For cases without complete biopsy and IHC data, such as Mrs. Margareta’s case, observing excretion reactions serves as a quick and easy indicator. If excretion does not occur well after 2-3 weeks, it can be concluded that the cancer type is not one that responds well to ECCT; it would be more prudent to immediately decide to combine with medical therapy (surgery accompanied by chemotherapy/radiation). Generally, combining with surgery, if possible after 2-3 months of use for cases with minimal excretion levels, will accelerate the achievement of remission.
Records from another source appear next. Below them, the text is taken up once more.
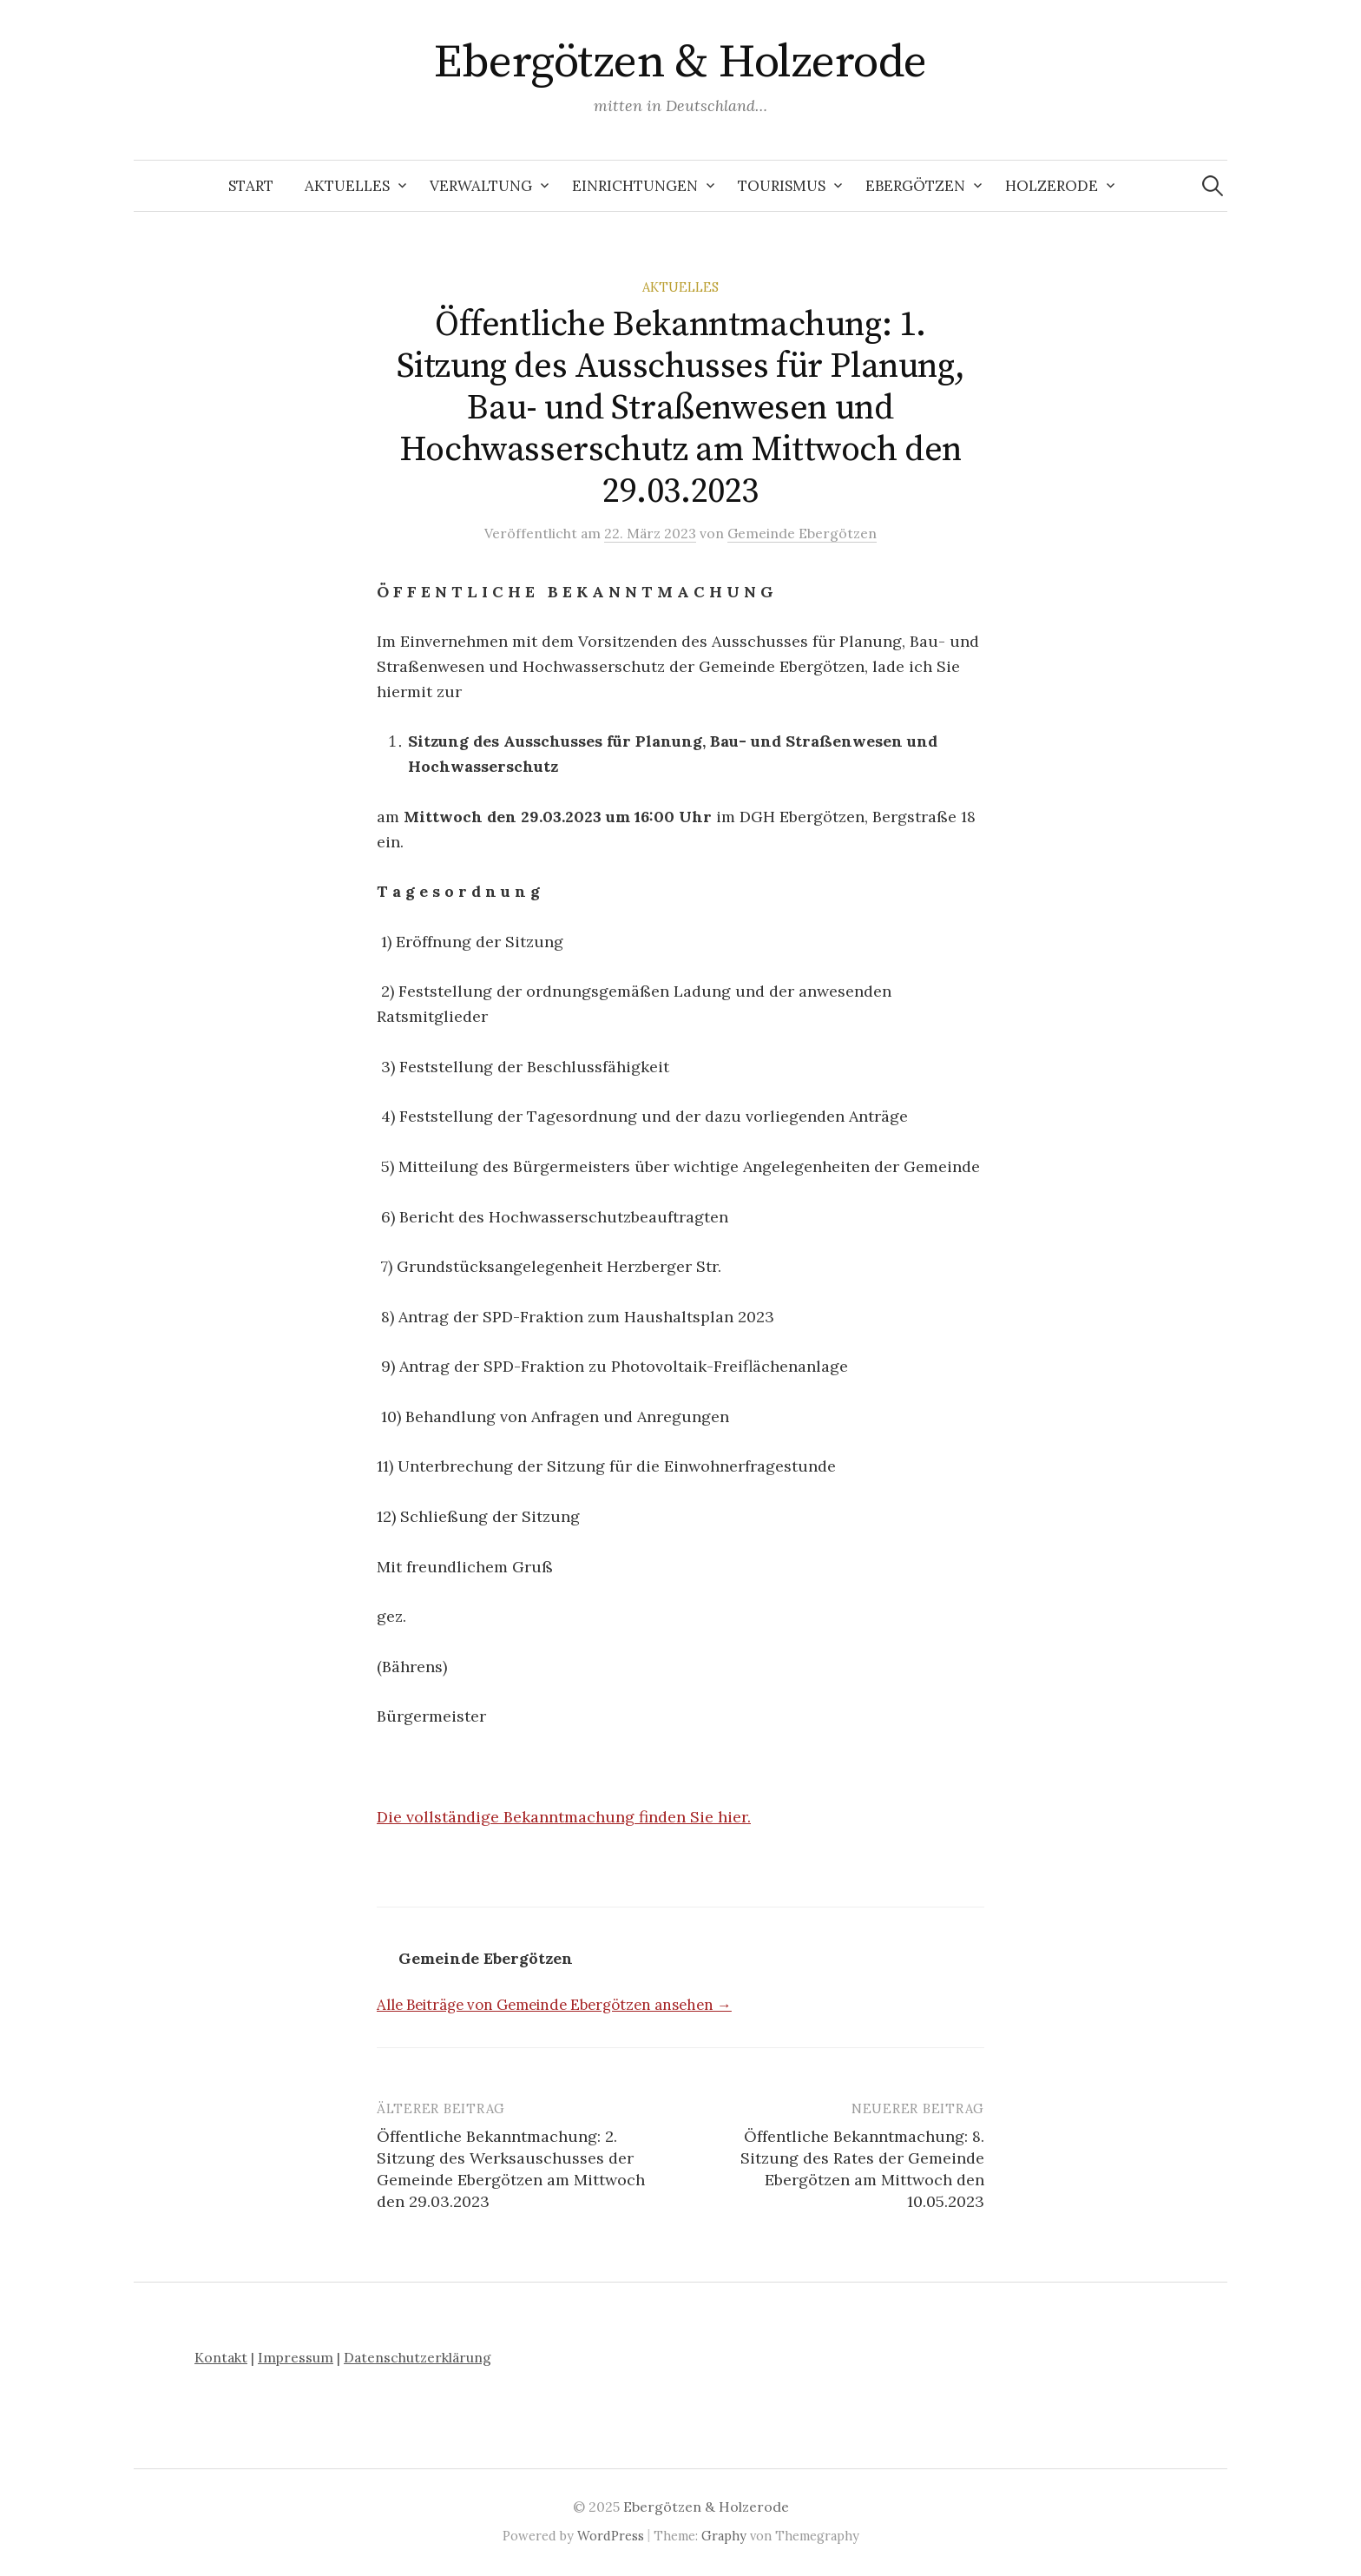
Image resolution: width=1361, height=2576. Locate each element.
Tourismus (781, 185)
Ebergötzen (915, 185)
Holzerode (1051, 185)
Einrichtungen (635, 185)
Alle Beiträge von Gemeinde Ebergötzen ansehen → (554, 2004)
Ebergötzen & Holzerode (680, 62)
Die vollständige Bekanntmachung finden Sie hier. (564, 1817)
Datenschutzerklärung (417, 2357)
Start (250, 185)
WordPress (610, 2535)
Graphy (723, 2535)
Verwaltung (481, 185)
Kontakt (220, 2357)
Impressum (295, 2357)
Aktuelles (347, 185)
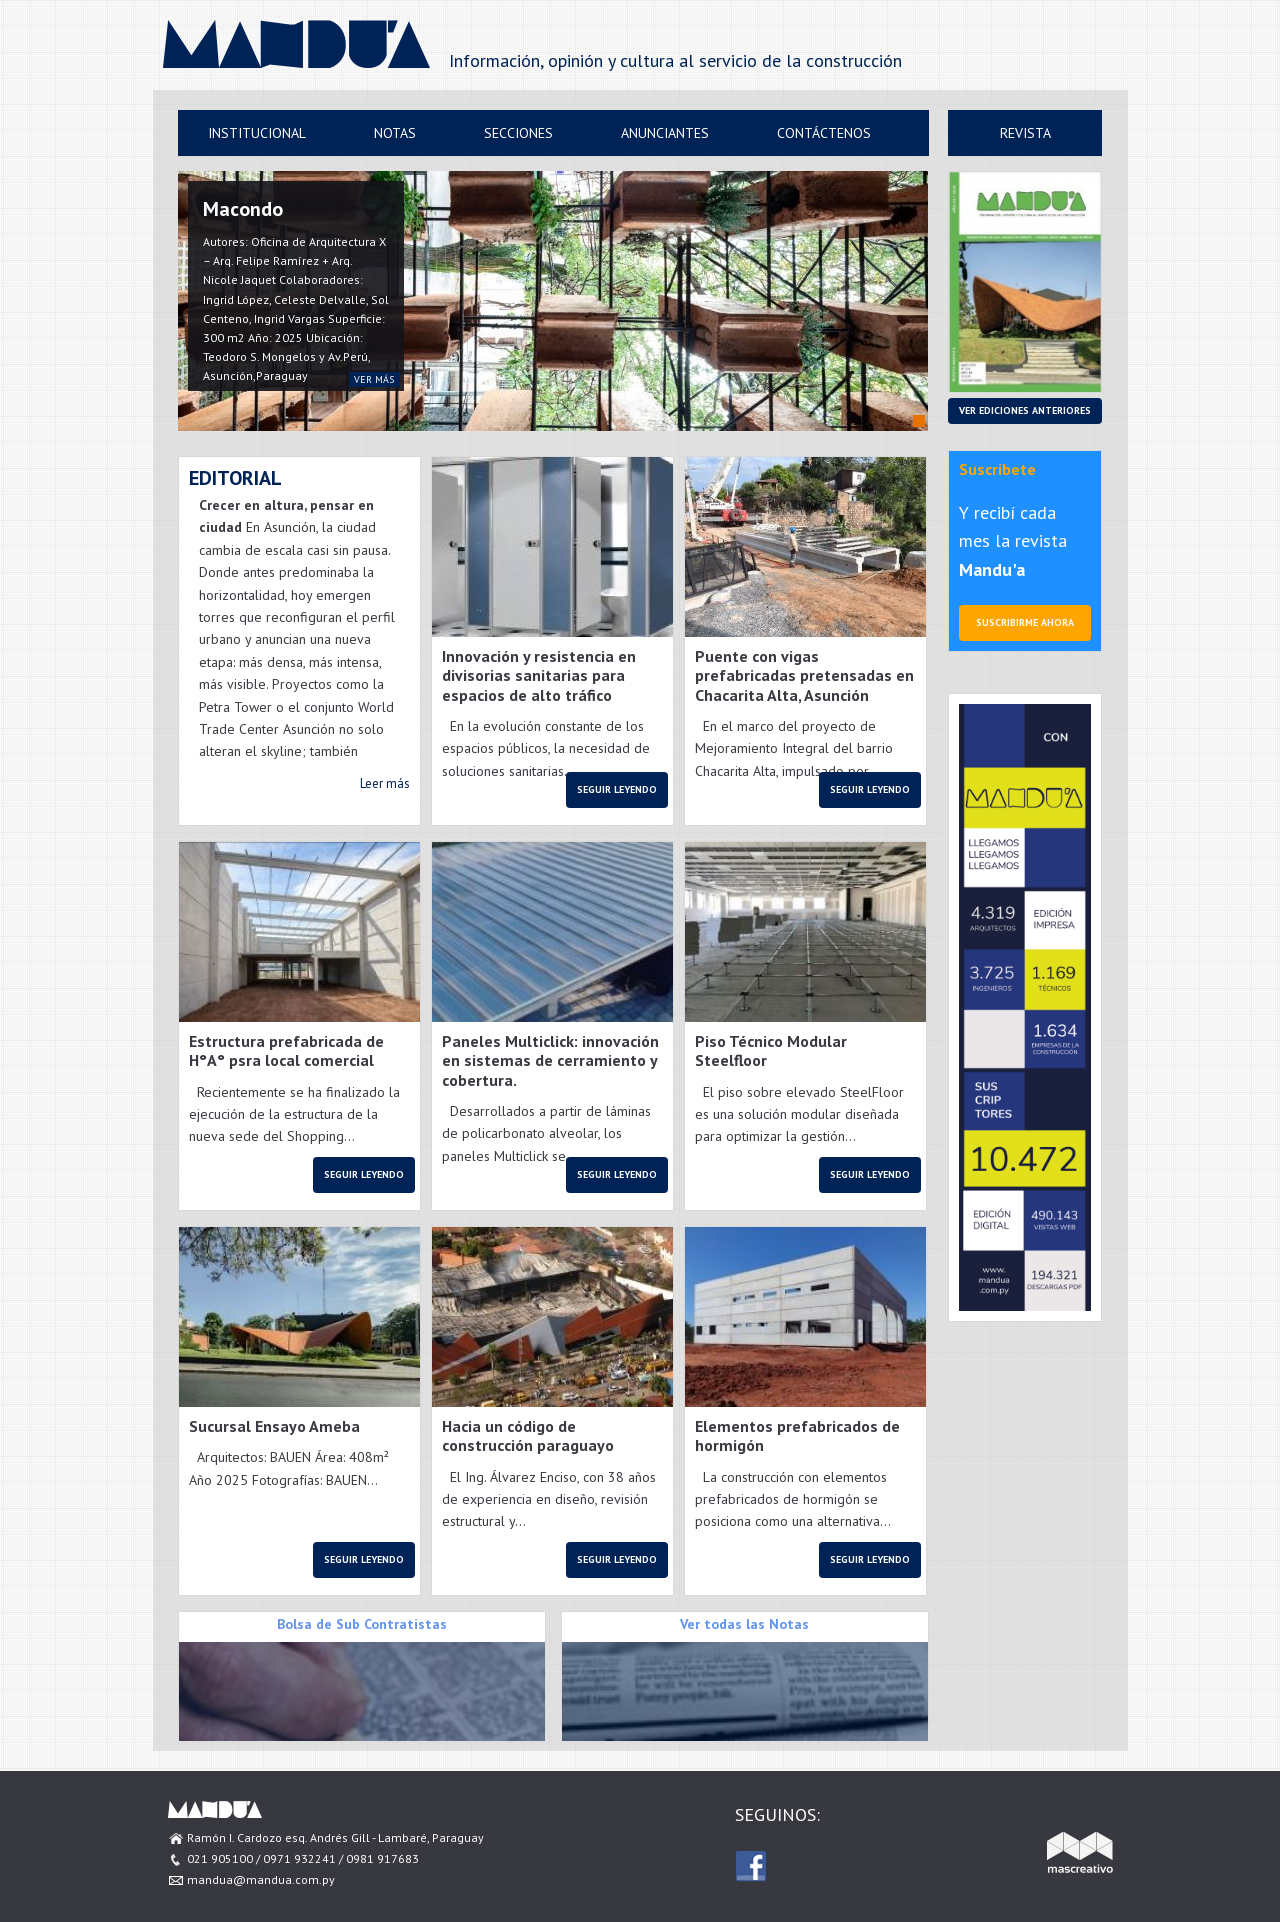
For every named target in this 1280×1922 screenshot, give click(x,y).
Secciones (518, 133)
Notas (395, 133)
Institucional (257, 133)
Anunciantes (665, 133)
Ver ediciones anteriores (1025, 410)
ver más (374, 379)
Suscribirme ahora (1025, 622)
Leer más (385, 783)
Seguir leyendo (617, 789)
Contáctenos (824, 133)
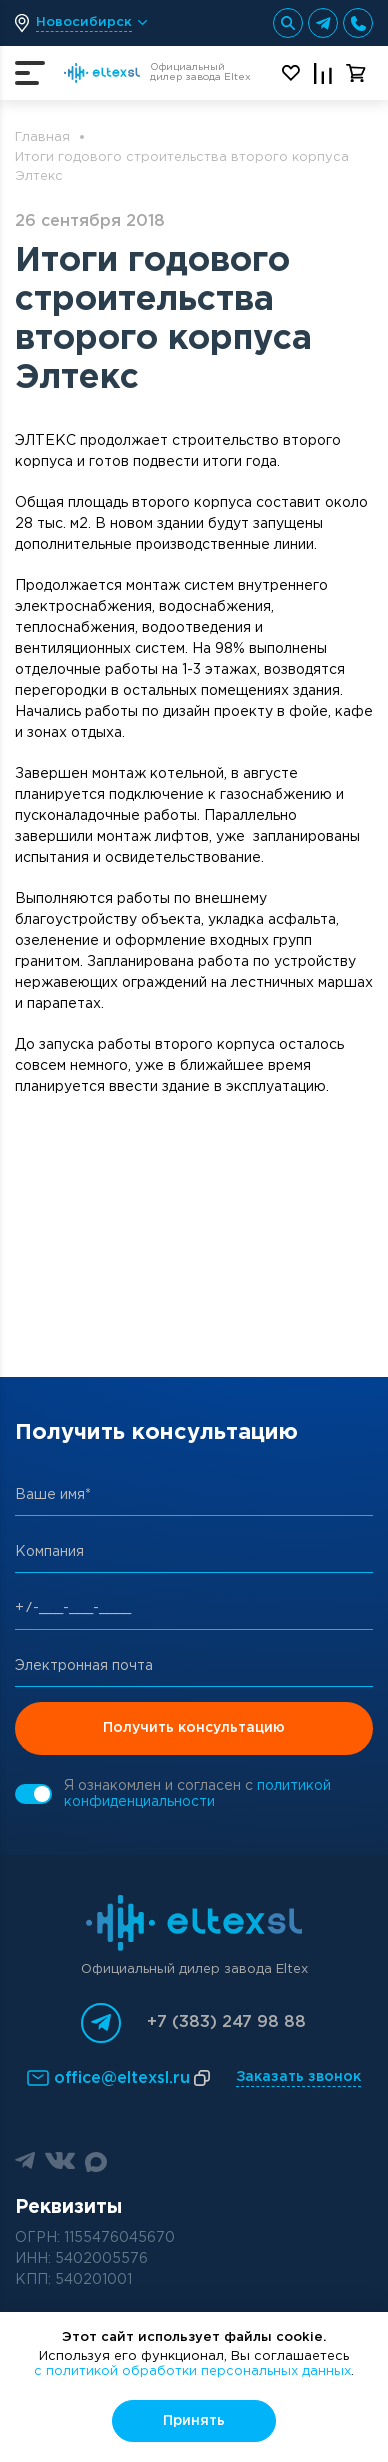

For over 10 years since her initial cancer diagnosis, Mrs. Margareta has hardly ever appeared seriously ill; her general condition is relatively normal, and her daily activities are normal at her pharmacy in Kaleno Warno City, Southwest Sumba. She never seemed ill. She had stopped using the device because scan results showed no abnormalities. Only during the pandemic, some time after vaccination, did she begin to feel a recurrence in the keloid area around the site of the previous needle biopsy. Ultrasound results showed the lump reappeared. Therefore, she began regularly using the ECCT device again. It took approximately one year until the mass disappeared again and was declared clear again, with only the keloid remaining. The doctor who examined her in Penang said no action was needed and advised her to continue using ECCT for prevention to avoid recurrence.
After 13 years since her initial breast cancer diagnosis, or 11 years since first using ECCT, Mrs. Margareta is in good health and normal condition, carrying out daily activities and traveling both domestically and abroad without issues. We hope Mrs. Margareta (WS) remains healthy.